Credit Suisse is striking new paths in corporate finance and is focusing on innovation and growth. In this interview, Head of SME Business Switzerland Andreas Gerber explains why both a simple corporate loan and complex solutions are needed.
How important is the traditional corporate loan in corporate finance nowadays?
Andreas Gerber: Some 90 percent of all corporate financing involves traditional credits, mortgages, current account credits, or lease agreements. Credits offer flexibility and a good balance of both cost and benefit. However, ten percent of entrepreneurs have specific client needs. We are better able to address these using custom solutions such as mid-market lending or ABS financing. These are new, modern forms of financing for specific client needs.
In recent years, several new financing solutions have been created at Credit Suisse. Why has there been so much effort for a niche market?
This allows us to differentiate ourselves from the competition, to provide our clients with comprehensive service, and to gain client proximity. Our flexible financing solutions consistently receive very positive feedback. We are the bank for entrepreneurs – and these are not just empty words. We are fully meeting their needs.
Which clients need these new financing solutions?
Often, it is companies in stages of transformation and expansion that then need capital for strategic implementations. By default, companies with very extensive investments and export-oriented companies require a great deal of financing. Occasionally, SMEs that operate in the Swiss home market also reach their limits with the usual credits, however. For instance, we recently granted three million Swiss francs in financing for a sanitation enterprise's succession solution.
Modern corporate finance at Credit Suisse
Corporate loans are one of many types of corporate finance at Credit Suisse. An overview of potential credits for companies.
Venture capital for start-ups and SMEs in the form of a minority interest or a loan with profit sharing: SVC – Ltd. for Risk Capital for SMEs, a subsidiary of Credit Suisse, has over 130 million Swiss francs in venture capital available (30 million for fintechs).
Venture capital for solid companies: Credit Suisse provides special credit limits of up to 250 million Swiss francs to finance growth, expansion, and acquisitions.
Leasing instead of purchasing: With leasing, the bank purchases capital goods (cars, trucks, machinery, equipment, etc.) at the client's request and loans it to the company to use for a periodic lease payment. This type of financing preserves liquidity and allows the client to remain at the cutting edge of technology.
Major financing needs: If a client requires a very large credit amount, such as for a takeover, Credit Suisse designs a customized credit, organizes the banking syndicate, and processes the credit on behalf of the client.
Financing in the debt capital market: As compared to a credit, one of the aims of an ABS transaction is to obtain less expensive financing. To do so, illiquid assets, such as accounts receivable claims, are converted into fixed-interest securities. One of Credit Suisse's roles is to pool these securities with institutional investors.
Some specific types of financing are rather expensive.
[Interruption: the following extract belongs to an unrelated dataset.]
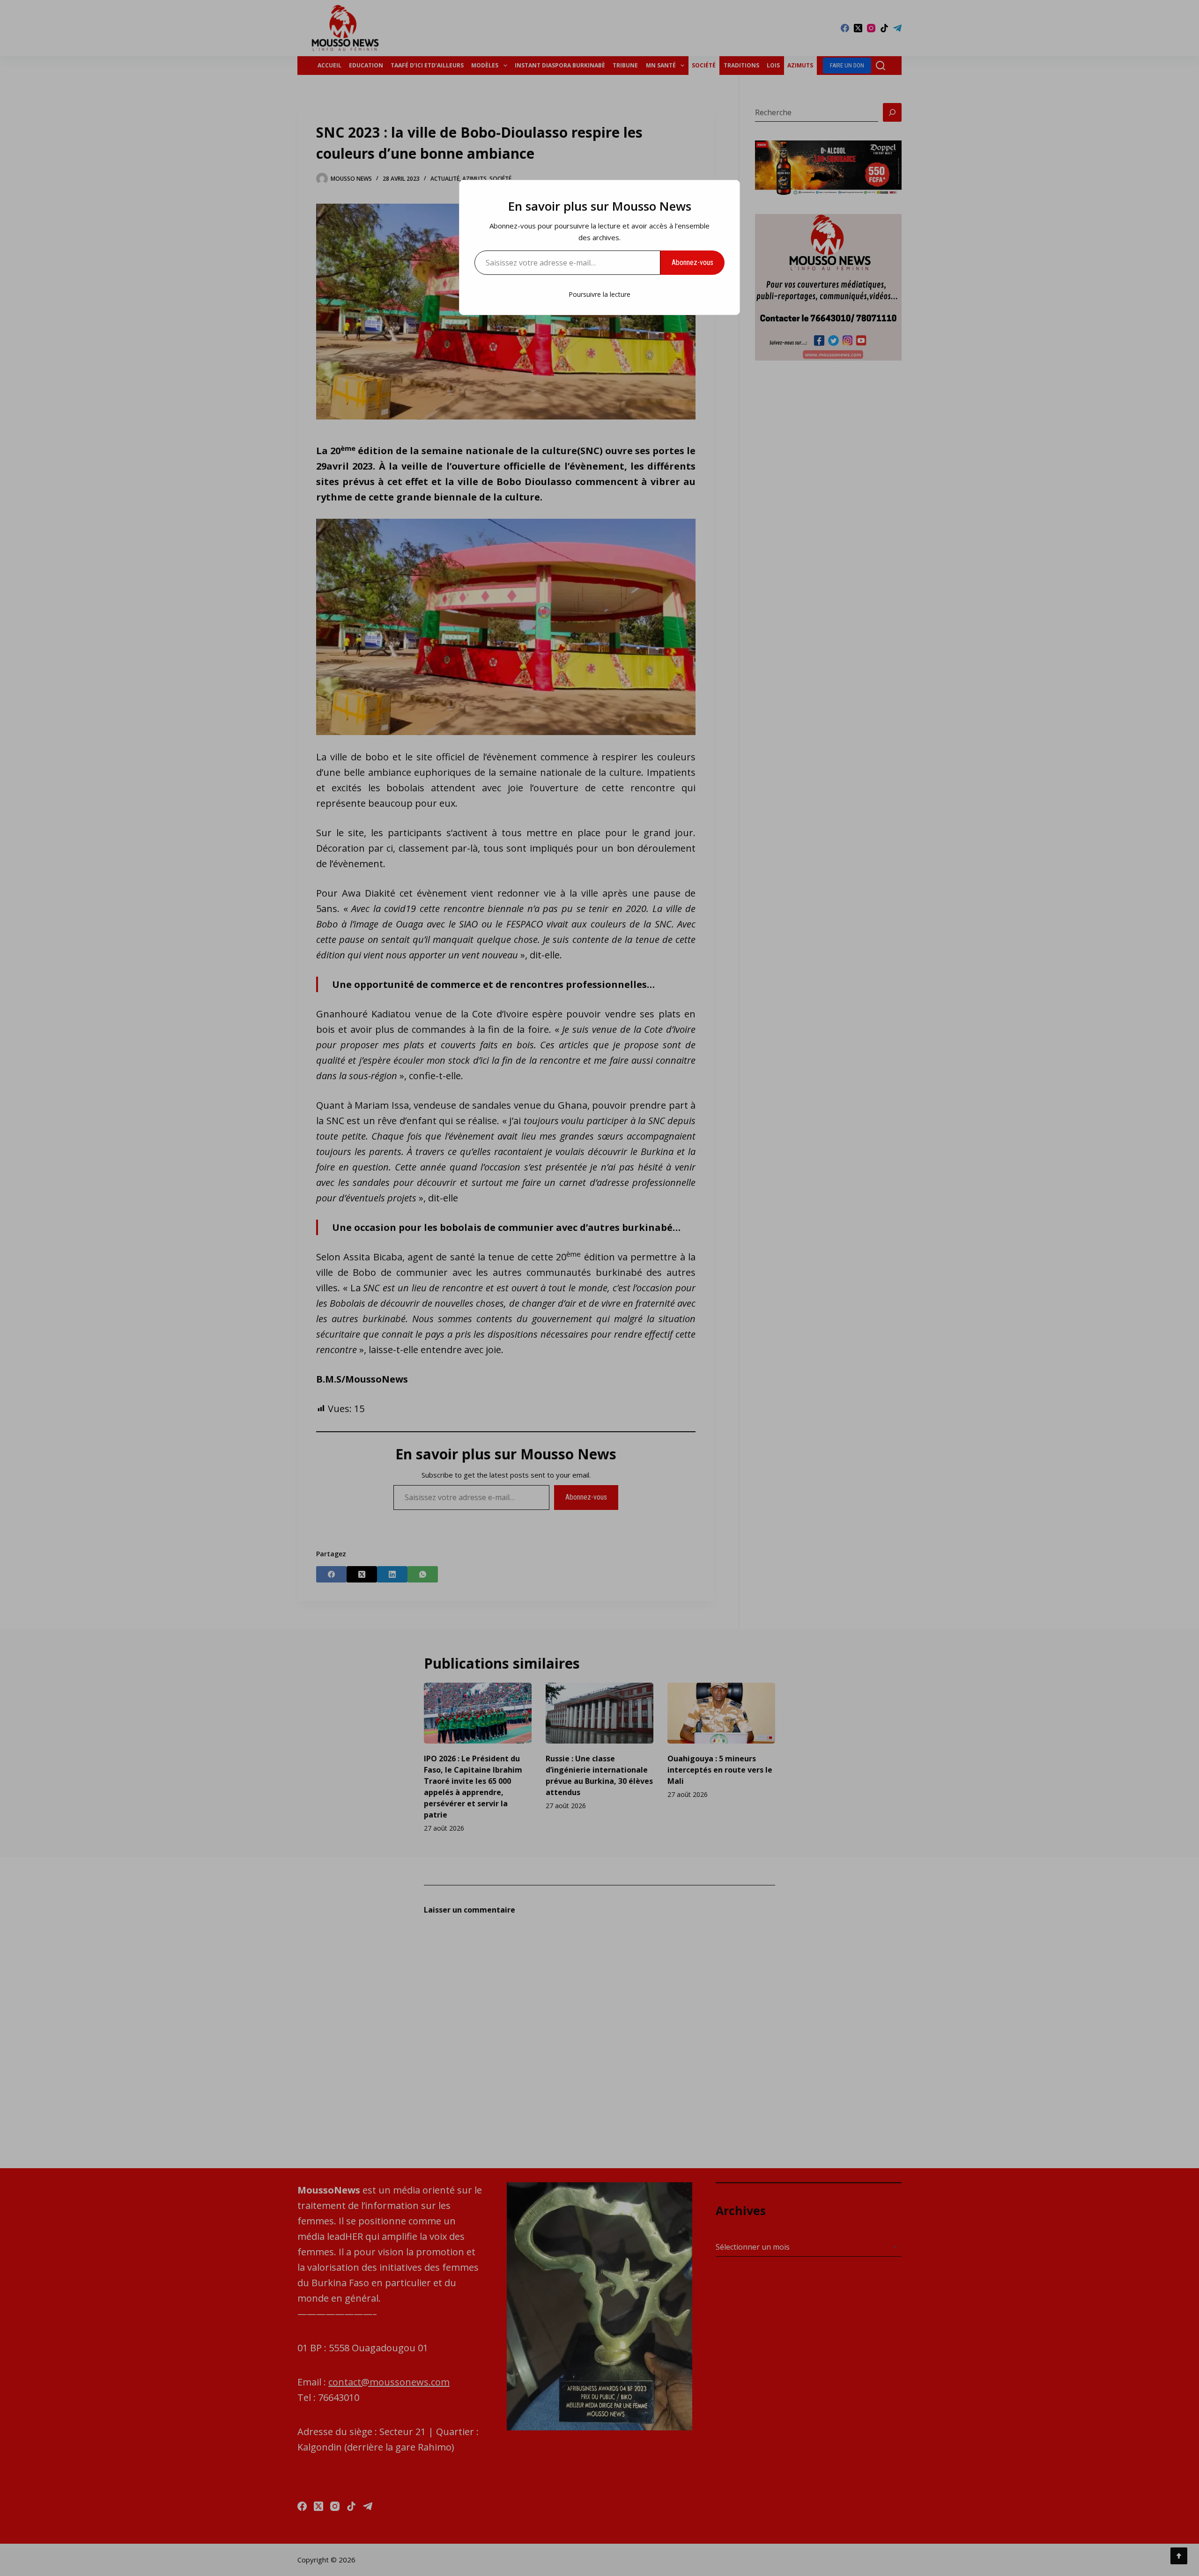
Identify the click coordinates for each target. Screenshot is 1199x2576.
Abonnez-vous (692, 262)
Why do entrepreneurs willingly pay such a high price?
Modern financing solutions are interesting for companies since – as custom solutions – they offer more options and flexibility. As a result, companies are willing to pay a higher price. At the same time, the bank takes on more risk with these financing solutions, and this is accounted for. An example of this is syndicated solutions. For larger companies, we are unable to cover the financing alone due to the volume, and we set up a syndicate with third-party banks. The expenses for coordinating this are correspondingly greater, but they are always transparent for the client.
Don't large bank liabilities pose a risk for SMEs?
Each credit is carefully reviewed and, ideally, approved by multiple internal units. This assessment includes the solvency check (balance sheet, income statement) as well as the assessment of creditworthiness (management, products, business model). The client can use the capital granted to ensure its marketability and finance growth and innovation.
The bank also assumes risks with corporate loans. Why is it willing to do so?
Taking on risk has always been part of the business model for banks. The risks we take on are offset by the interest – a risk premium. Credits are one of the central products and services of a full-service bank, and they bring us closer to the client as a partner and as a "house bank."
Modern financing solutions offer companies more options and flexibility
Andreas Gerber, Head of SME Business Switzerland at Credit Suisse
How healthy is leveraged growth?
It depends on various factors. Of course, a company must have the required creditworthiness. If a client is unable to bear or pay back its debts, we do not grant credit. An investment also needs to be comprehensible to us. Competent management is also vital.
Start-ups often require debt capital in particular. Under what circumstances does Credit Suisse grant them a corporate loan?
We are conservative about issuing credits to start-ups. A business plan is not sufficient. We require specific products and services, marketability, and client revenue for a corporate loan. In other words, a start-up has to prove that it can earn money. At the same time, we believe that equity capital is the key financing tool for a start-up. CS acts as an intermediary between clients and potential investors. We have a good network, such as in the area of private equity. With SVC – Ltd. for Risk Capital for SMEs, we also have a fund capable of providing capital in the early stages and during the growth stage.